Avec 21 592 voix, Jeanne Barseghian devient la nouvelle maire de Strasbourg. À titre de comparaison, Roland Ries (PS) avait été élu avec 36 623 voix en 2014 dans une triangulaire face aux 35 114 suffrages de Fabienne Keller (LR ; ex-UMP) et un Front national loin derrière.

C’est donc avec une certaine prudence et modestie que Jeanne Barseghian, 39 ans, a accueilli ces résultats quelque peu inattendus :

« Aux personnes qui ne se sont pas déplacées ou qui n’ont pas voté pour notre projet, je veux les assurer que je gouvernerai pour et avec toutes les Strasbourgeoises et tous les Strasbourgeois, dans le respect, l’écoute et le dialogue. »

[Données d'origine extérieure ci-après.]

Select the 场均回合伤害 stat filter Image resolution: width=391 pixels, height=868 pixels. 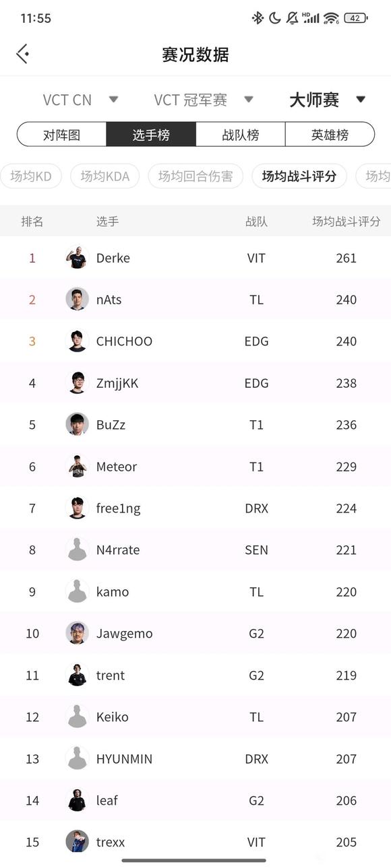pyautogui.click(x=196, y=176)
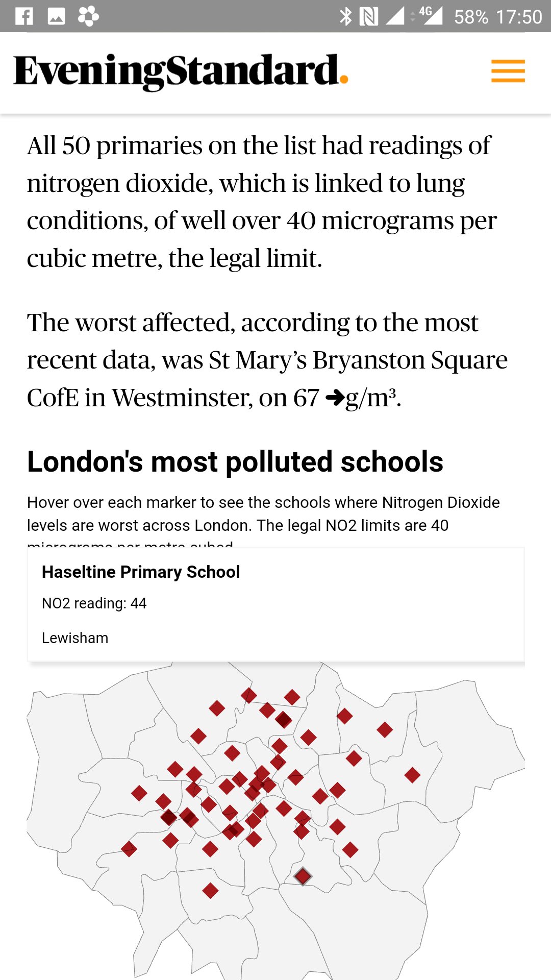Tap the picture notification icon in status bar
This screenshot has height=980, width=551.
(x=56, y=16)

Les écologistes n’étaient pas favoris de l’élection à Strasbourg au début de la campagne à l’automne, ni après l’union LREM/LR face à eux en juin.

Mais entre les deux tours, les écologistes, qui terminent avec 41,7% des suffrages exprimés, ont nettement augmenté leur score (+8 060 voix). C’est cinq fois plus que les réserves « Strasbourg en Commun » (LFI et alliés), qui avaient appelé à voter Jeanne Barseghian. La liste écolo, travaillée depuis plus d’un an, a suscité de grandes attentes. L’exercice du pouvoir, avec une majorité où ils n’auront pas à dépendre d’un allié, sera très observé.

Jeanne Barseghian devant ses soutiens (Vidéo Alice Ferber / Rue89 Strasbourg)

Pour remporter la victoire, les écologistes ont confirmé leurs bons scores dans le quartier Gare ou Neudorf. « Strasbourg écologiste et citoyenne » a percé dans une grande partie de Cronenbourg, un bastion socialiste, mais aussi certains bureaux du Conseil des XV, à l’Est un coin en théorie plus à droite. Son pire résultat (13,48%) est à l’Orangerie, là où Alain Fontanel réalise son meilleur total.

La participation a été légèrement plus forte que le 15 mars. Elle s’élève à 36,66% contre 33,8% trois mois plus tôt.

On retrouve un peu moins de disparités entre les secteurs . Certains quartiers centraux se sont moins « surmobilisés » qu’au premier tour.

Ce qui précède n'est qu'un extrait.